On August 25, 2015, the First Department issued a decision in Laduzinski v. Alvarez & Marsal Taxand LLC, 2015 NY Slip Op. 06646, holding that an at-will employee can bring a claim for fraudulent inducement to enter into an employment contract.
In Laduzinski, the plaintiff brought an action against his former employer for fraudulently inducing the plaintiff to accept an offer of employment from the defendant. The trial court dismissed the claim because the plaintiff had been an at-will employee. The First Department reversed the trial court’s decision, explaining:
An at-will employee, who has been terminated, cannot state a fraudulent inducement claim on the basis of having relied upon the employer’s promise not to terminate the contract, or upon any representations of future intentions as to the duration or security of his employment. However, where an at-will employee alleges an injury separate and distinct from termination of the his employment, he may have a cause of action for fraudulent inducement.
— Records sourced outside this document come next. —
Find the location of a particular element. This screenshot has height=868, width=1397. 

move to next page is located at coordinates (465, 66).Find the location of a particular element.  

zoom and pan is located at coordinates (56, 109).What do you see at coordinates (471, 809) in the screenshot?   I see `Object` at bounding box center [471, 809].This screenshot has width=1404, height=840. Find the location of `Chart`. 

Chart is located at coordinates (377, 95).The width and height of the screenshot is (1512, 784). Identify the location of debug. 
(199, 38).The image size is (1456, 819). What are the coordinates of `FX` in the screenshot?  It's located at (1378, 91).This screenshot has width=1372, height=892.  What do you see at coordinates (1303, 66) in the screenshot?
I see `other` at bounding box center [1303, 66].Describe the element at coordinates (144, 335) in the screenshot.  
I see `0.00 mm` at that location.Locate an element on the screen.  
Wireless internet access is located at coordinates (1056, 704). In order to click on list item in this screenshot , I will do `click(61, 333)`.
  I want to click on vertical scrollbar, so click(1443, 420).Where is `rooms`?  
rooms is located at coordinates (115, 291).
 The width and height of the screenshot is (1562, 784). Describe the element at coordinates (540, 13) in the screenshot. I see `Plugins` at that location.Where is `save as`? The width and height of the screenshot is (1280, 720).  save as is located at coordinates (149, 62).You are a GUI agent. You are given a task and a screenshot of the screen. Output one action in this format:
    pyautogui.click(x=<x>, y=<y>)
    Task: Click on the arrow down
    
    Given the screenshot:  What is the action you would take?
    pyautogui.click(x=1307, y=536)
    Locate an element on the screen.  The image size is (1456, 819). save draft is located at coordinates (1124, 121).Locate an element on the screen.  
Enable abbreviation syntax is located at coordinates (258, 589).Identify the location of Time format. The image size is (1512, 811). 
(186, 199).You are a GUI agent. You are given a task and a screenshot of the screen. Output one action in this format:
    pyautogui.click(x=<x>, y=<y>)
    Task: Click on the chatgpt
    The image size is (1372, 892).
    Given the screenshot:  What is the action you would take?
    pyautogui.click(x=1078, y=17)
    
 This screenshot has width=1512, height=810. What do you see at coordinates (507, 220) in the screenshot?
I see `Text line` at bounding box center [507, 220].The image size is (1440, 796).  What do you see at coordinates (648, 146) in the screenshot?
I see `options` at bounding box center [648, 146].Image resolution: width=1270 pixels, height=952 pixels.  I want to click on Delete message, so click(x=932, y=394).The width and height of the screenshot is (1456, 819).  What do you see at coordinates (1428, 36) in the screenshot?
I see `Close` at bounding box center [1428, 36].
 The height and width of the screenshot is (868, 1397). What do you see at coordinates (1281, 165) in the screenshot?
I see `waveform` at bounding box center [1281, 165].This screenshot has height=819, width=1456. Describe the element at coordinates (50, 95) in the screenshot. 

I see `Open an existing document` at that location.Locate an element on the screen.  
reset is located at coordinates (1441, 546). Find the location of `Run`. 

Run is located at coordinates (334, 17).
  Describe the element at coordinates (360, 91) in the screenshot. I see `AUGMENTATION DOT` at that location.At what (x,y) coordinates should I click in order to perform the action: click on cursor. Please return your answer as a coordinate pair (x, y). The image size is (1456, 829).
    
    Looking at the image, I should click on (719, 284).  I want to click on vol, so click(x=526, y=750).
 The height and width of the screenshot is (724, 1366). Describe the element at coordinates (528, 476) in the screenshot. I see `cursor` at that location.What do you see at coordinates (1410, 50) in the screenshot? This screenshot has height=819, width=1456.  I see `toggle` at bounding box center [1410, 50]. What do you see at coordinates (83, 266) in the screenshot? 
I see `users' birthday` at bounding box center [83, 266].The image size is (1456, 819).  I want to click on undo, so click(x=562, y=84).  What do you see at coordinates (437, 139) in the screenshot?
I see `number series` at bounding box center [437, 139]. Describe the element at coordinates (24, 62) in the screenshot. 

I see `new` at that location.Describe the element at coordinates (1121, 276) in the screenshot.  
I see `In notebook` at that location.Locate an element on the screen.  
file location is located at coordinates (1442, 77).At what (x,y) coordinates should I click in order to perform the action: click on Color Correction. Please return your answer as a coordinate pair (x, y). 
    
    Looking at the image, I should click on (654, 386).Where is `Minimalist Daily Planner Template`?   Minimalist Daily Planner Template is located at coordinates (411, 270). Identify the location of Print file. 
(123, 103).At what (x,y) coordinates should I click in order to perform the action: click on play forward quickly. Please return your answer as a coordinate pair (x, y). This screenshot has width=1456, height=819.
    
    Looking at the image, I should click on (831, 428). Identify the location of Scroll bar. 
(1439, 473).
The at-will employee must allege not that his employer wrongly fired him, but that he would not have taken the job in the first place if the true facts had been revealed to him.
(Internal quotations and citations omitted) (emphasis added). Because the plaintiff claim was that the defendants “misrepresented the nature of the job that they were hiring him to do, that they were only hiring him to gain access to his contacts and that if they had told him this he would not have left his job at J.P. Morgan to work for them,” he stated a claim for fraudulent inducement.